Turn the desk on its end and rotate it so it is now 28" wide (allowing 2.5" of clearance on either side in the stairwell) by 30" deep by 42" high. This should allow it to fit through all of the obstacles you have mentioned. Lifting it may be a tad difficult depending on the structure of the desk (read: availability of handholds) but it seems like the simplest and most effective method.

You might be interested to know that getting it around the corner was essentially the first problem we were given in my first numerical analysis course in engineering school. The question was how long a desk could you get around the corner. It was a good problem because it didn’t require anything more sophisticated than basic geometry, yet there was no simple closed-form solution, so you had to iterate.

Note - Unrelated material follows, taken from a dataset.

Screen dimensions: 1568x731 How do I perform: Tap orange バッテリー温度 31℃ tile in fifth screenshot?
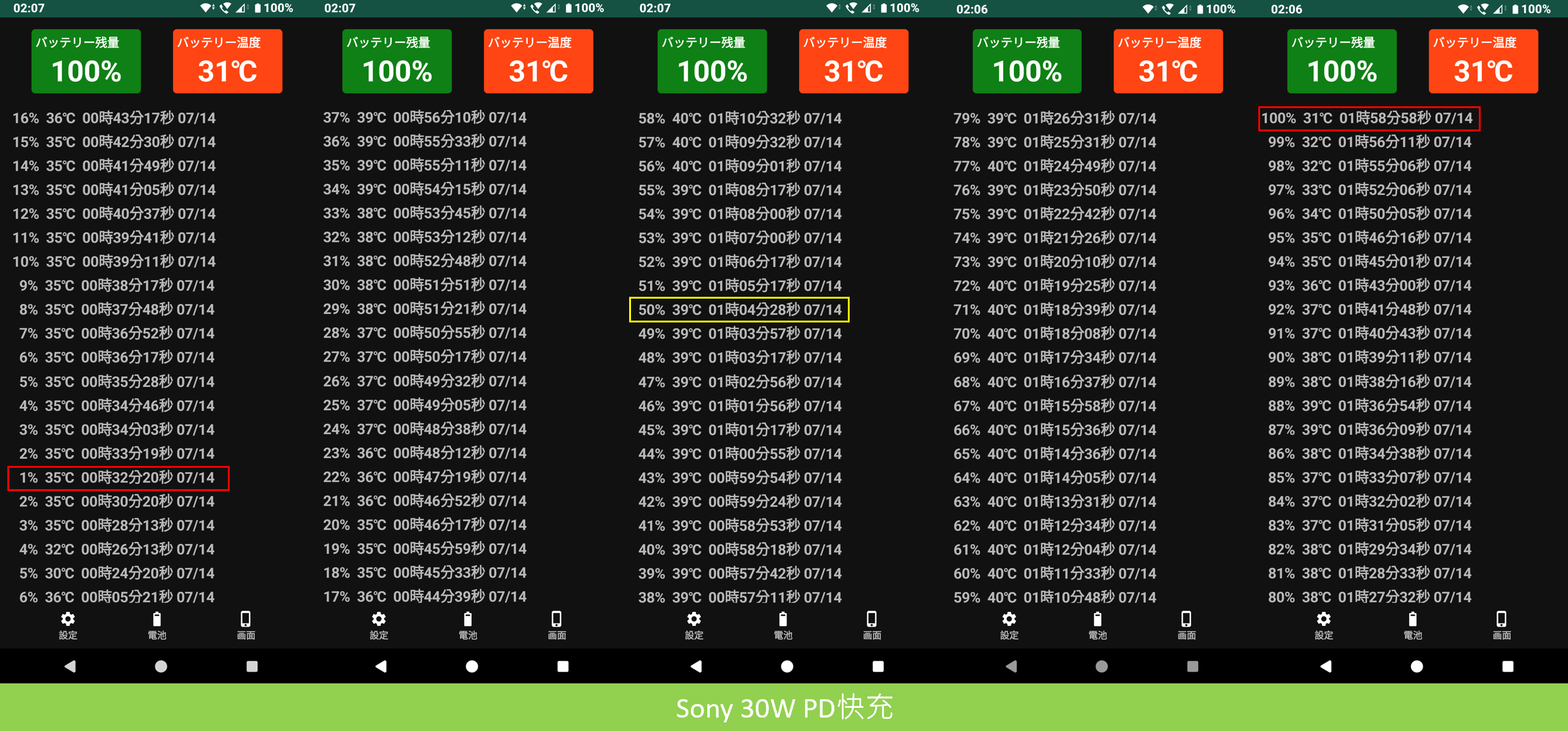click(1483, 61)
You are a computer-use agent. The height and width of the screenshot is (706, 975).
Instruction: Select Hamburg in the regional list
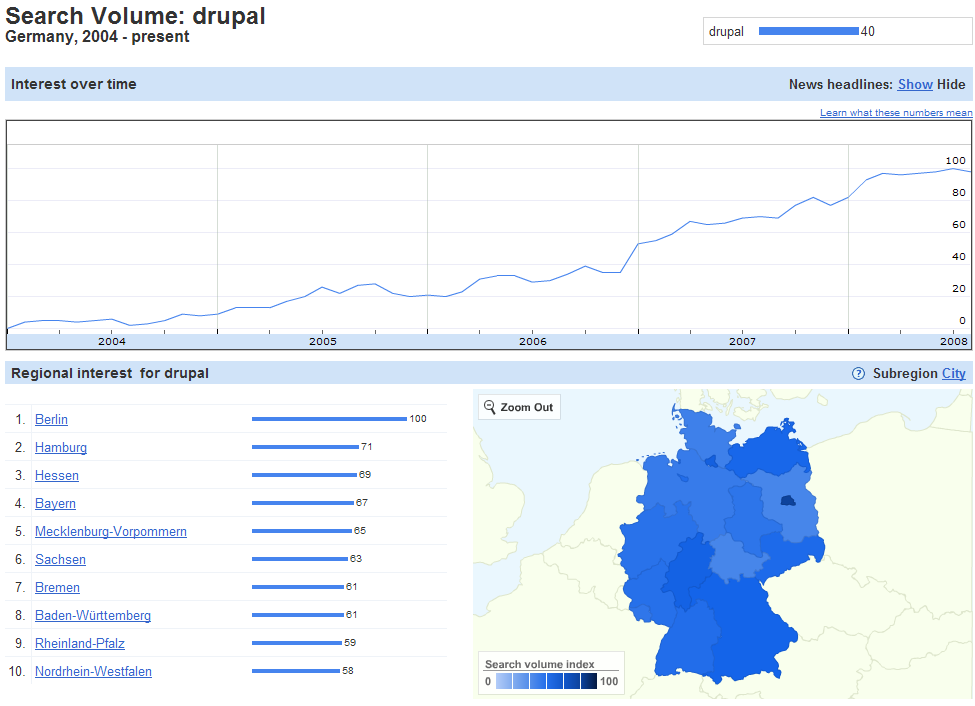[x=60, y=448]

I wouldn’t know what closed-form or iterate meant if you dropped 'em on my foot, but I am not at all surprised that the desk/stairs problem turned up in an engineering class.

Back in the real world, we got the desk upstairs by turning it on its top and sliding it all the way. It got a bit scratched, but it could have been worse.

Thanks to you both for considering the problem.

I was once given a couch on the condition that I remove it from an upstairs bedroom.

After several failed attempts my dad and I finally matched the damage on the walls to the parts of the couch that caused them when it was brought in. If they had painted over that I’m not sure we ever would have worked it out.

The Only-Slightly-Less-Than-Perfect-Master speaks.

You may need to describe the 180˚ turn at the top of the stairs better, because that is the tricky part: rotating the desk 90˚ while making that turn, so that we can pass the second doorway. This will be easiest if there is a banister between the stairs and the hall way, and not a solid wall, otherwise, this will depend on the dimensions of the space at top of the stairs. However, if there is another room along the hall way before reaching door #2, you can make the turn there. Oh, and I am assuming that door #2 is at the end of the hall, and not along the wall of the hall somewhere.

Procedure:

Rotate the desk onto its side in front of the door #1, and slide it through the door (1" total clearance), with one person on each side. Now, tip the desk forward, and begin climbing the stairs (3" total clearance). At the top of the stairs, make the tricky 90˚ rotation, so that the thinnest dimension presents itself to door #2. Go through that door, tip the desk back into normal orientation, and crack open some beers.

Thanks. I knew about Reg’s irremovable sofa, but I had no idea that it was based on (possibly) real events!

Amblydoper, I’ll respond to your procedure once I’ve had a chance to process it mentally. Unfortunately for me, my testosterone resources went towards pattern baldness, not spatial reasoning.

The OP may want to consider the Forearm Forklift (warning, YouTube-like video with sound starts playing immediately). I’ve never used them, but this is the only item I’ve ever seen on an infomercial that I thought “Hey, that looks useful.”

I saw a commercial for these years ago, and realized that’s pretty much what the guys who delivered our big-ass refrigerator used. It really did work well and I thought “wow, that’s a great technique,” but I suppose I should have thought to patent and market it instead.